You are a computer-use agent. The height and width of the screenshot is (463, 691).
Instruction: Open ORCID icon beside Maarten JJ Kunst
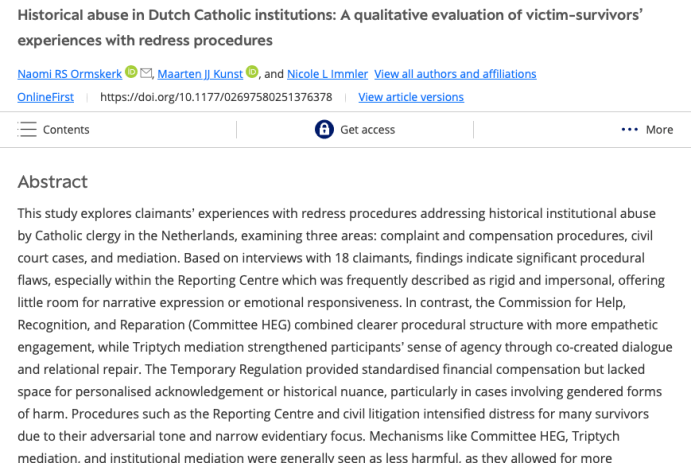[x=252, y=73]
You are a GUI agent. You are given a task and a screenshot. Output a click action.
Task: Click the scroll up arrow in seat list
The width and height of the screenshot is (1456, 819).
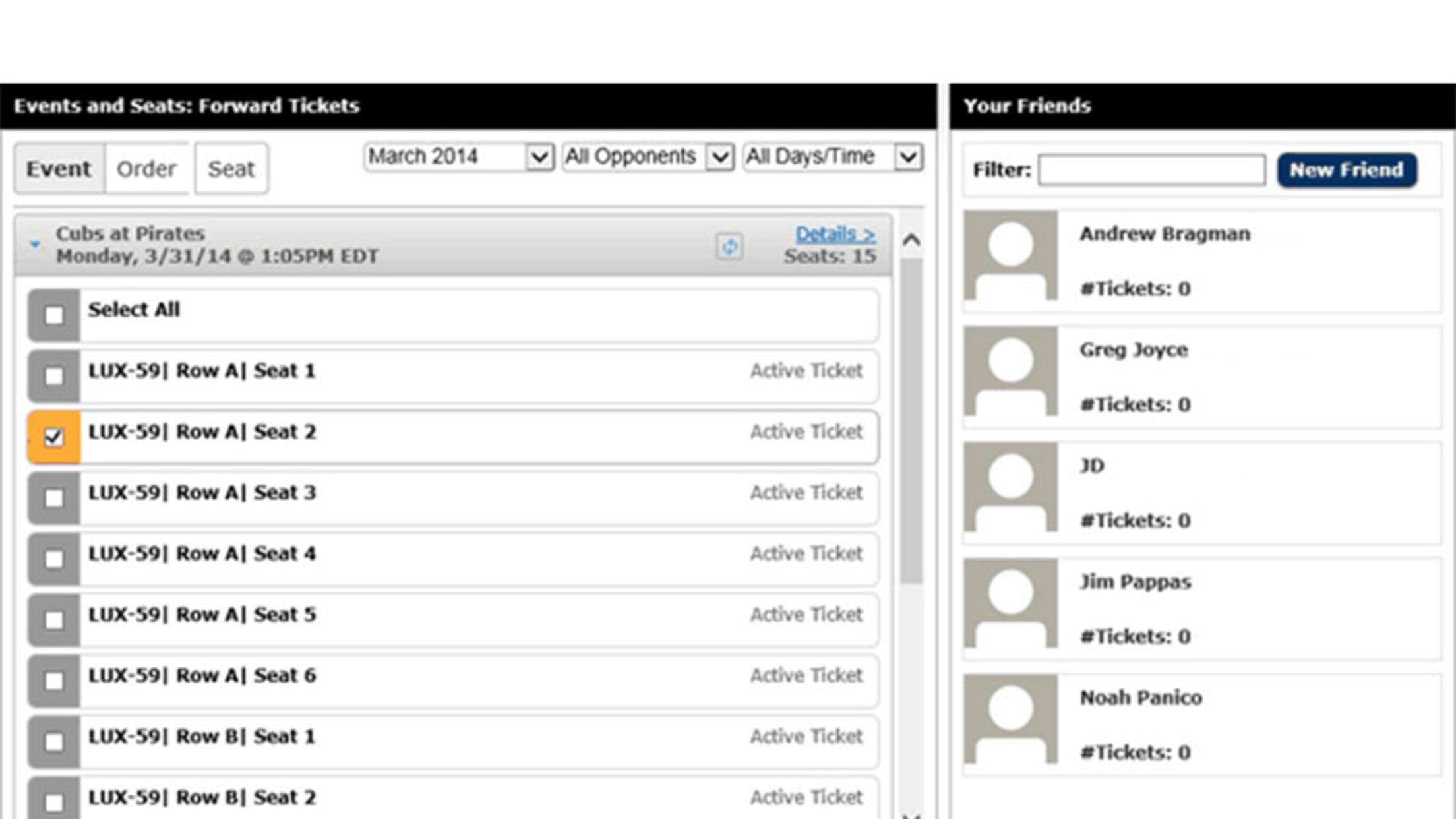911,240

# Short task
Copy out word for word the material beginning at the line containing "You are a GUI" and continuing to the end of the material, with both ends included. Leave the picture out of your copy.

# Full response
You are a GUI agent. You are given a task and a screenshot. Output a click action.
Task: Click the scroll up arrow in seat list
The width and height of the screenshot is (1456, 819).
911,240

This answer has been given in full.